Scan the entries for the word "screenshot" and return every line that has it.

══════════════════════════════

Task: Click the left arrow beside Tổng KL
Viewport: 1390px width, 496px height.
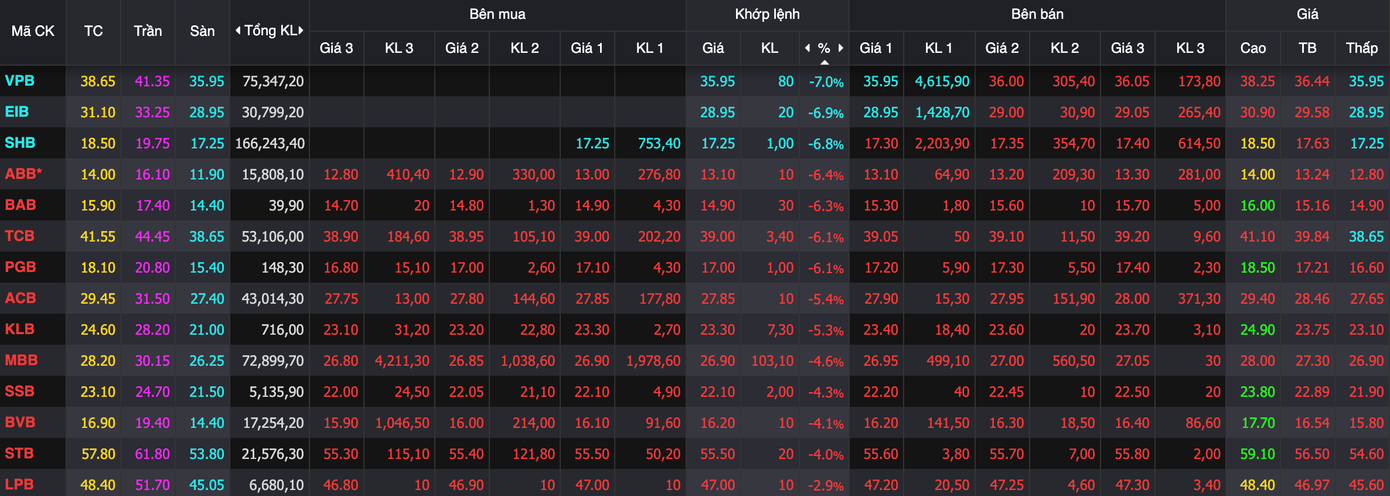Action: 237,31
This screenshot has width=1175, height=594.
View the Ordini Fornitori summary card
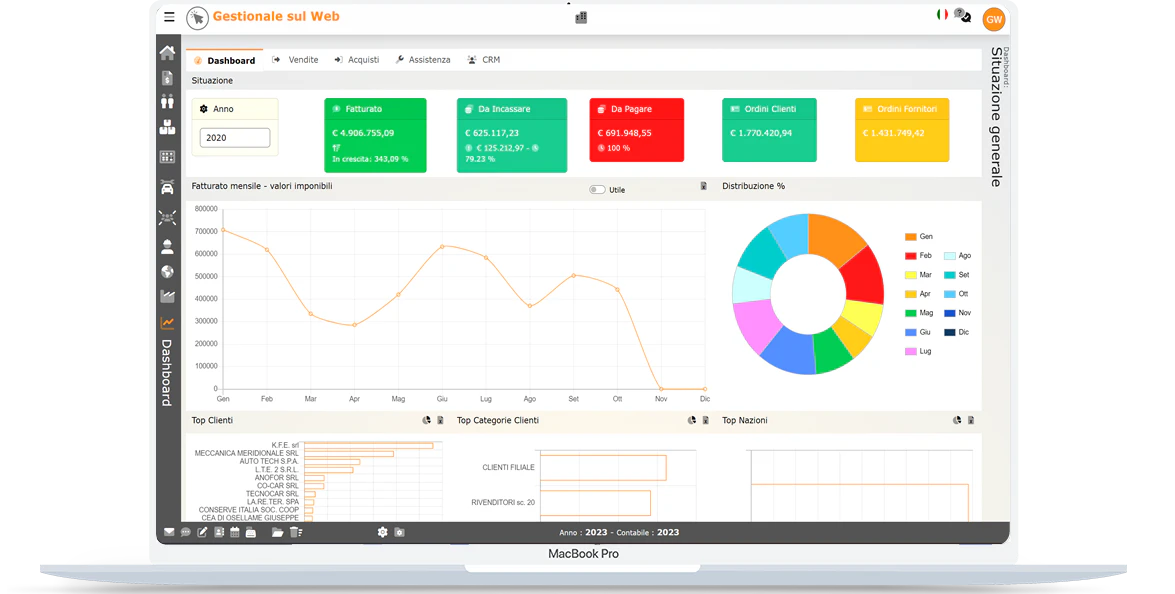coord(901,129)
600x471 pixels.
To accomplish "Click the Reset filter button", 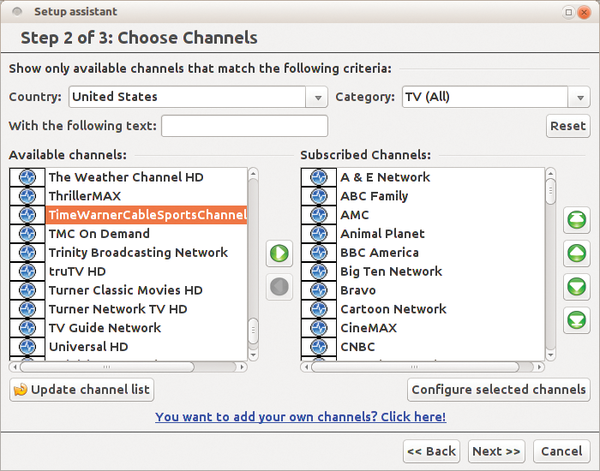I will click(568, 126).
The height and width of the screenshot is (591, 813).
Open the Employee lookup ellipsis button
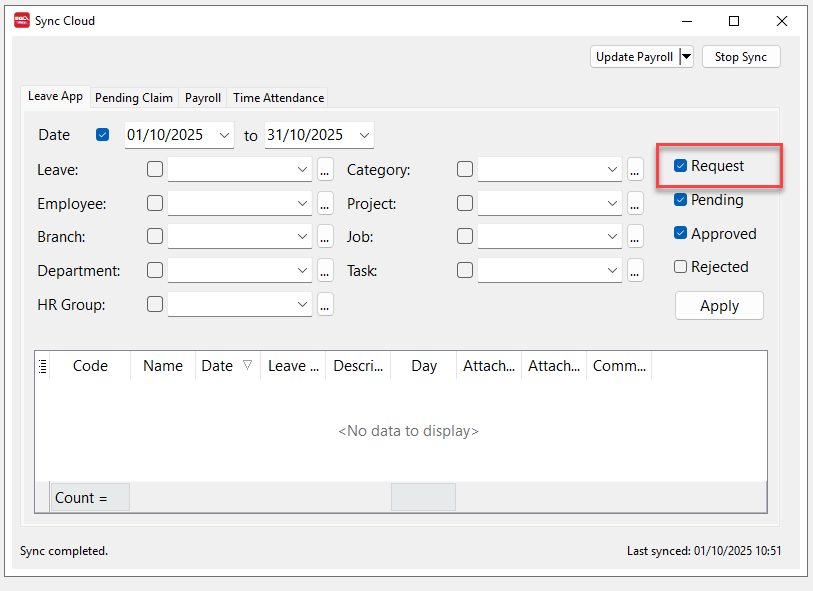[325, 203]
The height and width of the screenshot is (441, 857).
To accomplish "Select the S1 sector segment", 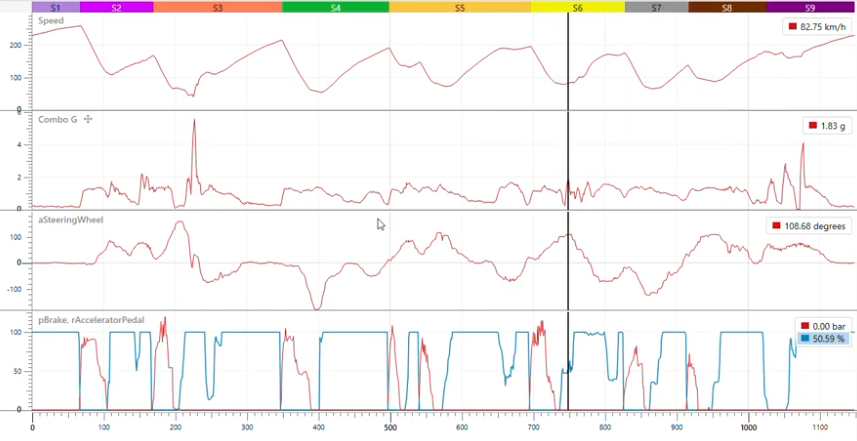I will coord(55,7).
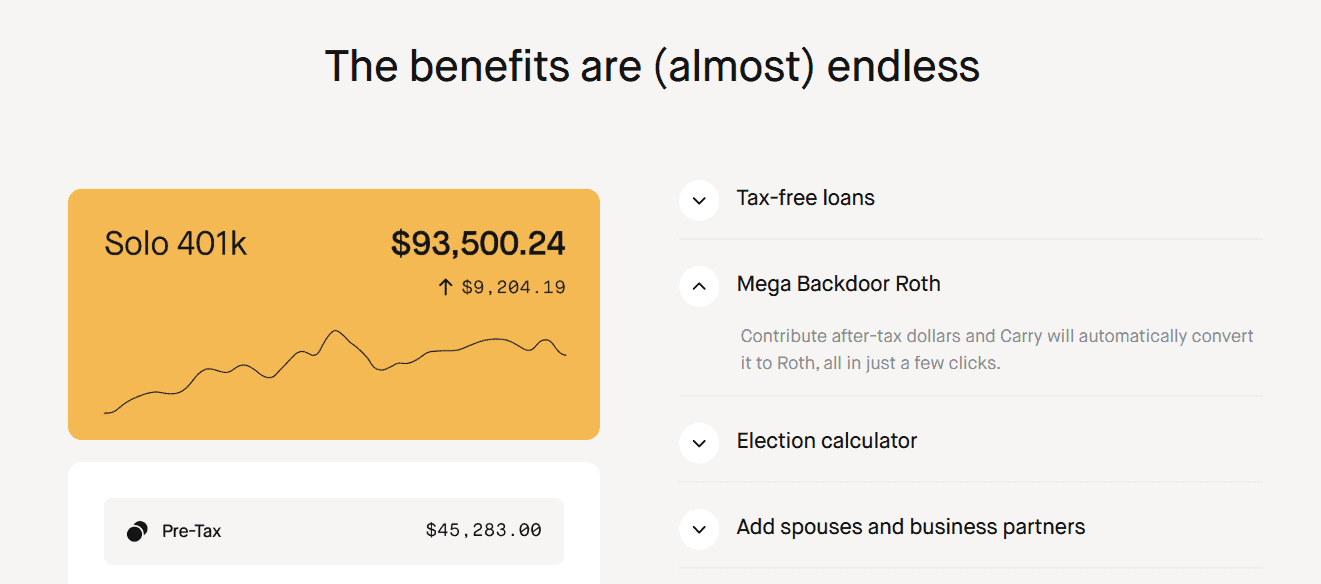The image size is (1321, 584).
Task: Select the Mega Backdoor Roth title
Action: (x=839, y=284)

══════════════════════════════

▸ Exercise answer:
This screenshot has width=1175, height=594.
The height and width of the screenshot is (591, 813).
The height and width of the screenshot is (441, 857).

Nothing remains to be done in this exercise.